Remarks. The new species herein is rather similar to the typical F. duospilus in terms of its meristic features. However, it can be well distinguished from F. duospilus from the type locality of the holotype by (1) the different pigmentation in anterior half of first dorsal fin as higher black blotch vs. vertical black stripe ( Fig. 3 View FIGURE 3 ); (2) body coloration: a series of bright yellow spots vs. 4 main grayish brown blotches; (3) great differentiation in mitogenetic comparison ( Fig. 4 View FIGURE 4 ). Hoese and Reader (1985) describe specimens of fish not from Australia exhibiting a similar dorsal fin pattern, which could possibly be identical to those in our studies.

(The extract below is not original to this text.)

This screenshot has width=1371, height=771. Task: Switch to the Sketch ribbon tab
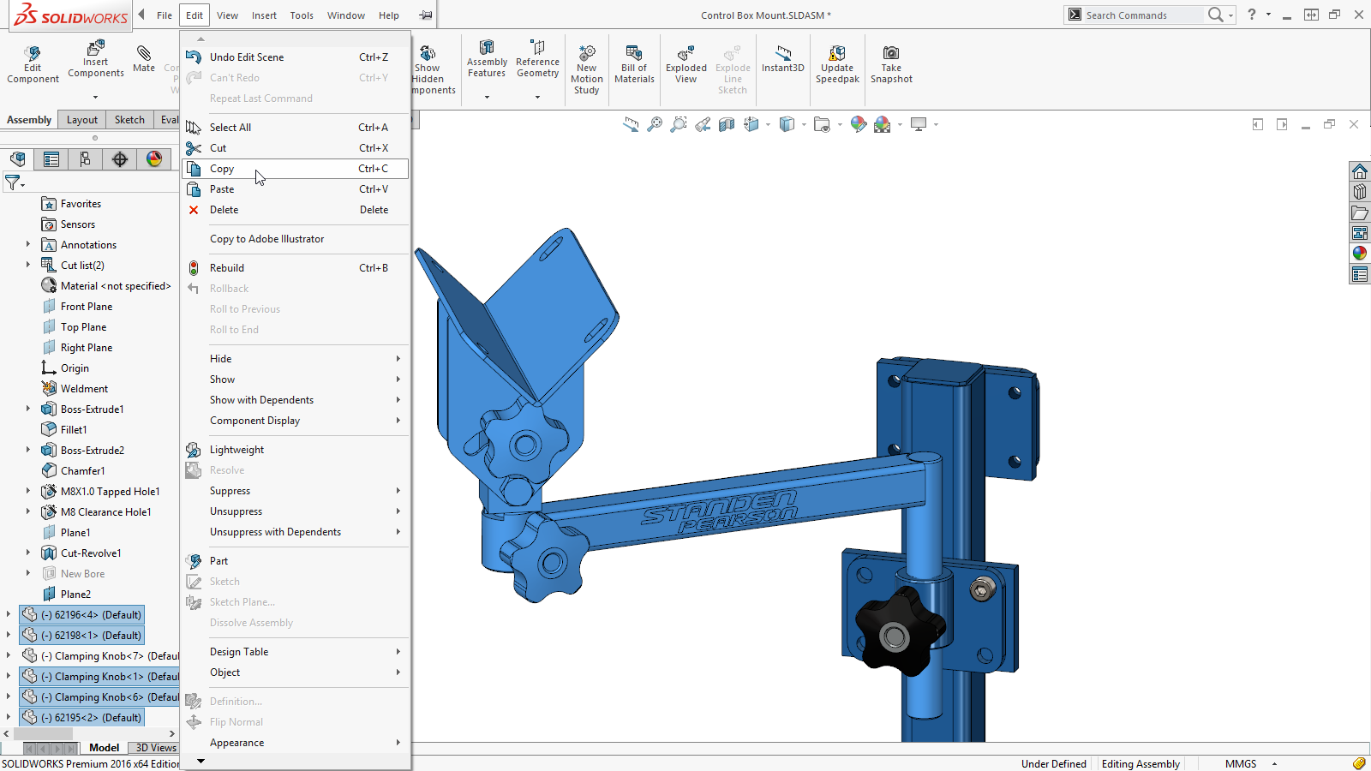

Phylogenetic insights into Fusigobius species in Taiwan. The phylogenetic analysis of all Taiwanese species of Fusigobius was inferred from the partial sequences of the mtDNA ND5 gene represented in Fig. 4 View FIGURE 4 . Both phylogenetic trees showed similar topologies, except the divergence time of Bathygobius was different between the trees. In the PhyML tree, Bathygobius separated from the common ancestor with all analyzed Fusigobius species, and Fusigobius formed a monophyletic group. As for the Bayesian tree, Bathygobius separated from the common ancestor with F. melacron and other Fusigobius species. All these scenarios could explain the plesiomorphic state of F. melacron and the monophyletic group of remaining Fusigobius that shares the synapomorphic feature of separated pelvic fins. All recognized Taiwanese species, including F. humeralis , F. inframaculatus , F. melacron , and F. neophytus , were very well separated by long branches with rather high posterior probability and bootstrap value support. The intraspecific genetic divergence of all Fusigobius species was very low. The phylogenetic trees were also well supported by the fact that F. taipinensis n. sp. was different from its closely related F. duospilus with a high posterior probability and bootstraps value. All the species delimitations also supported that these two lineages were distinct species; even the ASAP method assigned E. acanthopoma and E. oxycephala as the same species, irrespective of which substitution models were selected.

With the new species Fusigobius taipinensis and the new record Fusigobius melacron documented in this study, a total of six species of Fusigobius have been formally recorded from Taiwan. These reef gobiids were morphologically and genetically distinguished.